Directions:
Output the data in full. Keep every entry exactly as written.

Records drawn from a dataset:
□ □ □ □

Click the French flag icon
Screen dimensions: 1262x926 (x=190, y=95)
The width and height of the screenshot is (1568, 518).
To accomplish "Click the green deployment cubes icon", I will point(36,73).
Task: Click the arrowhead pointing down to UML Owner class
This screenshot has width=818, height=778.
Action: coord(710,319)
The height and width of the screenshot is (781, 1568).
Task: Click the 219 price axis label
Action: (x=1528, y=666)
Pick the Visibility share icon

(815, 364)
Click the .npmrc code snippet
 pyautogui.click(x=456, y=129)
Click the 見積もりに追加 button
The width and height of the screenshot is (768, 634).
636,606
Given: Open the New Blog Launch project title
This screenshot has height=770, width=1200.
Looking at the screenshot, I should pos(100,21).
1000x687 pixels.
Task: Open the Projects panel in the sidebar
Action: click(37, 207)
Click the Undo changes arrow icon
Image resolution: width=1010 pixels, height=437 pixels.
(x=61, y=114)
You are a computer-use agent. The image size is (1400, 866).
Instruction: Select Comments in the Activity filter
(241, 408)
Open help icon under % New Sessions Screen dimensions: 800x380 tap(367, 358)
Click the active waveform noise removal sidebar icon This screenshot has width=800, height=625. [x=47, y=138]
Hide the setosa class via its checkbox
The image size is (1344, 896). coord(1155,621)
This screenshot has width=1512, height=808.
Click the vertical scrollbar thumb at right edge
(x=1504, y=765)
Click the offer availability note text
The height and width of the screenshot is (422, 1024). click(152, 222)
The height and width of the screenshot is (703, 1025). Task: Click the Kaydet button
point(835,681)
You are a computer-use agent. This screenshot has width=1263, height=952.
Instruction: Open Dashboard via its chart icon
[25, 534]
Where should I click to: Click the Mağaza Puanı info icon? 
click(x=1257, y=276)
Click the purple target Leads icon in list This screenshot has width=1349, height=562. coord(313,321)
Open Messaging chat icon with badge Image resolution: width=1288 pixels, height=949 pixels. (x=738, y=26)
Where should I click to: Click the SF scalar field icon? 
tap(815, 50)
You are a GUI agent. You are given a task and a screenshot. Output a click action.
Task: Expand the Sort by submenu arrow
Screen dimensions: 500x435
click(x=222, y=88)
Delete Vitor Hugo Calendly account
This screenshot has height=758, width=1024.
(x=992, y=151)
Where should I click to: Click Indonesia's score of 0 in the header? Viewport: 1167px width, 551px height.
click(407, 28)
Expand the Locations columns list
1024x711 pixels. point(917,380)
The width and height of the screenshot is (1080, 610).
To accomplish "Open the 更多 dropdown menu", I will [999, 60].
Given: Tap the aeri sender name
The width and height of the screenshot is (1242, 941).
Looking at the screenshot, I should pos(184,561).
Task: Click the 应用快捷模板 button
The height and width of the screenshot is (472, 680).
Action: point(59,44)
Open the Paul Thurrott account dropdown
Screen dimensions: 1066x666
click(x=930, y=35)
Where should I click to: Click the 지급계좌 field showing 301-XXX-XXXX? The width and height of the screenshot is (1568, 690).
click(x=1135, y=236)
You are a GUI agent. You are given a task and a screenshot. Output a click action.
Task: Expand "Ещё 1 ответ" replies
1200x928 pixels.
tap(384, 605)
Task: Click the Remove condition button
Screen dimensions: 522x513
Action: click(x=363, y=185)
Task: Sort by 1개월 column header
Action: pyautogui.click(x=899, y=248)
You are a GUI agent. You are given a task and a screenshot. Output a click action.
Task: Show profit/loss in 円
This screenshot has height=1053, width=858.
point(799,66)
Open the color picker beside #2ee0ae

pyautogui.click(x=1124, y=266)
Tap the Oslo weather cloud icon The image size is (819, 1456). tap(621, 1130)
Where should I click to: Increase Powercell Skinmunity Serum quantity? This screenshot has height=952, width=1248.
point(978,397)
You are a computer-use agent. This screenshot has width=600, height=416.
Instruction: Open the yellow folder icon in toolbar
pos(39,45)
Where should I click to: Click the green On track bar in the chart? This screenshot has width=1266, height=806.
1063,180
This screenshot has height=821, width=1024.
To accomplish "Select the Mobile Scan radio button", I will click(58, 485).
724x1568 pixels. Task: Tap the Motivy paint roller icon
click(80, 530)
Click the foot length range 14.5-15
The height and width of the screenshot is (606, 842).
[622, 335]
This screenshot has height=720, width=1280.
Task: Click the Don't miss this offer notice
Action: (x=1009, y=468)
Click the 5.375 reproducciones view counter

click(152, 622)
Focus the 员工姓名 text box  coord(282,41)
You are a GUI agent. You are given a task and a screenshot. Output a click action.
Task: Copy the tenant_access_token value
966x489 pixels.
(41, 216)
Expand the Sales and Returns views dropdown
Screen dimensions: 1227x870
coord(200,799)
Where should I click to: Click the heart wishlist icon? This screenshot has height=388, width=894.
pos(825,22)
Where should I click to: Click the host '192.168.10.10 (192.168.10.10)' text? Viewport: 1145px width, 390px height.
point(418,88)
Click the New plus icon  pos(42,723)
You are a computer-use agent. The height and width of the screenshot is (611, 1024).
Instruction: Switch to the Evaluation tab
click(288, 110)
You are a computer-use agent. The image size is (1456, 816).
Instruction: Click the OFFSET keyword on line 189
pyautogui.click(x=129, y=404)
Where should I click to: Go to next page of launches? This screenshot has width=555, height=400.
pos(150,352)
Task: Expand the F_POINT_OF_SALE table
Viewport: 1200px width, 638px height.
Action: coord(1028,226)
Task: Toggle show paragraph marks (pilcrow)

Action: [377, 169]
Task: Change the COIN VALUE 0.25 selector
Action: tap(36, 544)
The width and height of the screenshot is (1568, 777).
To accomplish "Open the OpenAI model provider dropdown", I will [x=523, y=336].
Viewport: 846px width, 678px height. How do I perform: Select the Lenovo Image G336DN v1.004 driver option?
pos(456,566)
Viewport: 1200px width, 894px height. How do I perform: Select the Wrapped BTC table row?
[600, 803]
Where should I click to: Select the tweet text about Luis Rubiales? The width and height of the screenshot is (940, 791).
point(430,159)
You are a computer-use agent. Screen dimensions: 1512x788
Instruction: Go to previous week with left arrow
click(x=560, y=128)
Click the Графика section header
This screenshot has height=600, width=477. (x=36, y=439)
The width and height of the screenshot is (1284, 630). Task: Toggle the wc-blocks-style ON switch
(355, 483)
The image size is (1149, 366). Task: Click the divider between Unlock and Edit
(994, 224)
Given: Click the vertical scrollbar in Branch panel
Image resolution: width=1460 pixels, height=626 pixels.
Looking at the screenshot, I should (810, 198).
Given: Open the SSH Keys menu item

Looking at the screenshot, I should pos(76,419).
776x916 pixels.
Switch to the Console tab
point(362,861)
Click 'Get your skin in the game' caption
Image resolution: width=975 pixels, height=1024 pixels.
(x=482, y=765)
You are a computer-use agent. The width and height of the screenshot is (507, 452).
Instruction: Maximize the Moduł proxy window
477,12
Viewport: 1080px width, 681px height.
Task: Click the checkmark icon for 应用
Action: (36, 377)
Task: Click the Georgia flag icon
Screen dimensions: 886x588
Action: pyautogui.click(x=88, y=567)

□ □ □ □

Response for this exercise:
Click the French flag icon
Screen dimensions: 1262x926 (x=190, y=95)
The width and height of the screenshot is (1568, 518).
To accomplish "Click the green deployment cubes icon", I will point(36,73).
Task: Click the arrowhead pointing down to UML Owner class
This screenshot has width=818, height=778.
Action: coord(710,319)
The height and width of the screenshot is (781, 1568).
Task: Click the 219 price axis label
Action: (x=1528, y=666)
Pick the Visibility share icon

(815, 364)
Click the .npmrc code snippet
 pyautogui.click(x=456, y=129)
Click the 見積もりに追加 button
The width and height of the screenshot is (768, 634).
636,606
Given: Open the New Blog Launch project title
This screenshot has height=770, width=1200.
Looking at the screenshot, I should pos(100,21).
1000x687 pixels.
Task: Open the Projects panel in the sidebar
Action: click(37, 207)
Click the Undo changes arrow icon
Image resolution: width=1010 pixels, height=437 pixels.
(x=61, y=114)
You are a computer-use agent. The image size is (1400, 866).
Instruction: Select Comments in the Activity filter
(241, 408)
Open help icon under % New Sessions Screen dimensions: 800x380 tap(367, 358)
Click the active waveform noise removal sidebar icon This screenshot has width=800, height=625. [x=47, y=138]
Hide the setosa class via its checkbox
The image size is (1344, 896). coord(1155,621)
This screenshot has width=1512, height=808.
Click the vertical scrollbar thumb at right edge
(x=1504, y=765)
Click the offer availability note text
The height and width of the screenshot is (422, 1024). click(152, 222)
The height and width of the screenshot is (703, 1025). Task: Click the Kaydet button
point(835,681)
You are a computer-use agent. This screenshot has width=1263, height=952.
Instruction: Open Dashboard via its chart icon
[25, 534]
Where should I click to: Click the Mağaza Puanı info icon? 
click(x=1257, y=276)
Click the purple target Leads icon in list This screenshot has width=1349, height=562. coord(313,321)
Open Messaging chat icon with badge Image resolution: width=1288 pixels, height=949 pixels. (x=738, y=26)
Where should I click to: Click the SF scalar field icon? 
tap(815, 50)
You are a GUI agent. You are given a task and a screenshot. Output a click action.
Task: Expand the Sort by submenu arrow
Screen dimensions: 500x435
click(x=222, y=88)
Delete Vitor Hugo Calendly account
This screenshot has height=758, width=1024.
(x=992, y=151)
Where should I click to: Click Indonesia's score of 0 in the header? Viewport: 1167px width, 551px height.
click(407, 28)
Expand the Locations columns list
1024x711 pixels. point(917,380)
The width and height of the screenshot is (1080, 610).
To accomplish "Open the 更多 dropdown menu", I will [999, 60].
Given: Tap the aeri sender name
The width and height of the screenshot is (1242, 941).
Looking at the screenshot, I should pos(184,561).
Task: Click the 应用快捷模板 button
The height and width of the screenshot is (472, 680).
Action: point(59,44)
Open the Paul Thurrott account dropdown
Screen dimensions: 1066x666
click(x=930, y=35)
Where should I click to: Click the 지급계좌 field showing 301-XXX-XXXX? The width and height of the screenshot is (1568, 690).
click(x=1135, y=236)
You are a GUI agent. You are given a task and a screenshot. Output a click action.
Task: Expand "Ещё 1 ответ" replies
1200x928 pixels.
tap(384, 605)
Task: Click the Remove condition button
Screen dimensions: 522x513
Action: click(x=363, y=185)
Task: Sort by 1개월 column header
Action: pyautogui.click(x=899, y=248)
You are a GUI agent. You are given a task and a screenshot. Output a click action.
Task: Show profit/loss in 円
This screenshot has height=1053, width=858.
point(799,66)
Open the color picker beside #2ee0ae

pyautogui.click(x=1124, y=266)
Tap the Oslo weather cloud icon The image size is (819, 1456). tap(621, 1130)
Where should I click to: Increase Powercell Skinmunity Serum quantity? This screenshot has height=952, width=1248.
point(978,397)
You are a computer-use agent. This screenshot has width=600, height=416.
Instruction: Open the yellow folder icon in toolbar
pos(39,45)
Where should I click to: Click the green On track bar in the chart? This screenshot has width=1266, height=806.
1063,180
This screenshot has height=821, width=1024.
To accomplish "Select the Mobile Scan radio button", I will click(58, 485).
724x1568 pixels. Task: Tap the Motivy paint roller icon
click(80, 530)
Click the foot length range 14.5-15
The height and width of the screenshot is (606, 842).
[622, 335]
This screenshot has height=720, width=1280.
Task: Click the Don't miss this offer notice
Action: (x=1009, y=468)
Click the 5.375 reproducciones view counter

click(152, 622)
Focus the 员工姓名 text box  coord(282,41)
You are a GUI agent. You are given a task and a screenshot. Output a click action.
Task: Copy the tenant_access_token value
966x489 pixels.
(41, 216)
Expand the Sales and Returns views dropdown
Screen dimensions: 1227x870
coord(200,799)
Where should I click to: Click the heart wishlist icon? This screenshot has height=388, width=894.
pos(825,22)
Where should I click to: Click the host '192.168.10.10 (192.168.10.10)' text? Viewport: 1145px width, 390px height.
point(418,88)
Click the New plus icon  pos(42,723)
You are a computer-use agent. The height and width of the screenshot is (611, 1024).
Instruction: Switch to the Evaluation tab
click(288, 110)
You are a computer-use agent. The image size is (1456, 816).
Instruction: Click the OFFSET keyword on line 189
pyautogui.click(x=129, y=404)
Where should I click to: Go to next page of launches? This screenshot has width=555, height=400.
pos(150,352)
Task: Expand the F_POINT_OF_SALE table
Viewport: 1200px width, 638px height.
Action: coord(1028,226)
Task: Toggle show paragraph marks (pilcrow)

Action: [377, 169]
Task: Change the COIN VALUE 0.25 selector
Action: tap(36, 544)
The width and height of the screenshot is (1568, 777).
To accomplish "Open the OpenAI model provider dropdown", I will [x=523, y=336].
Viewport: 846px width, 678px height. How do I perform: Select the Lenovo Image G336DN v1.004 driver option?
pos(456,566)
Viewport: 1200px width, 894px height. How do I perform: Select the Wrapped BTC table row?
[600, 803]
Where should I click to: Select the tweet text about Luis Rubiales? The width and height of the screenshot is (940, 791).
point(430,159)
You are a computer-use agent. Screen dimensions: 1512x788
Instruction: Go to previous week with left arrow
click(x=560, y=128)
Click the Графика section header
This screenshot has height=600, width=477. (x=36, y=439)
The width and height of the screenshot is (1284, 630). Task: Toggle the wc-blocks-style ON switch
(355, 483)
The image size is (1149, 366). Task: Click the divider between Unlock and Edit
(994, 224)
Given: Click the vertical scrollbar in Branch panel
Image resolution: width=1460 pixels, height=626 pixels.
Looking at the screenshot, I should (810, 198).
Given: Open the SSH Keys menu item

Looking at the screenshot, I should pos(76,419).
776x916 pixels.
Switch to the Console tab
point(362,861)
Click 'Get your skin in the game' caption
Image resolution: width=975 pixels, height=1024 pixels.
(x=482, y=765)
You are a computer-use agent. The width and height of the screenshot is (507, 452).
Instruction: Maximize the Moduł proxy window
477,12
Viewport: 1080px width, 681px height.
Task: Click the checkmark icon for 应用
Action: (36, 377)
Task: Click the Georgia flag icon
Screen dimensions: 886x588
Action: pyautogui.click(x=88, y=567)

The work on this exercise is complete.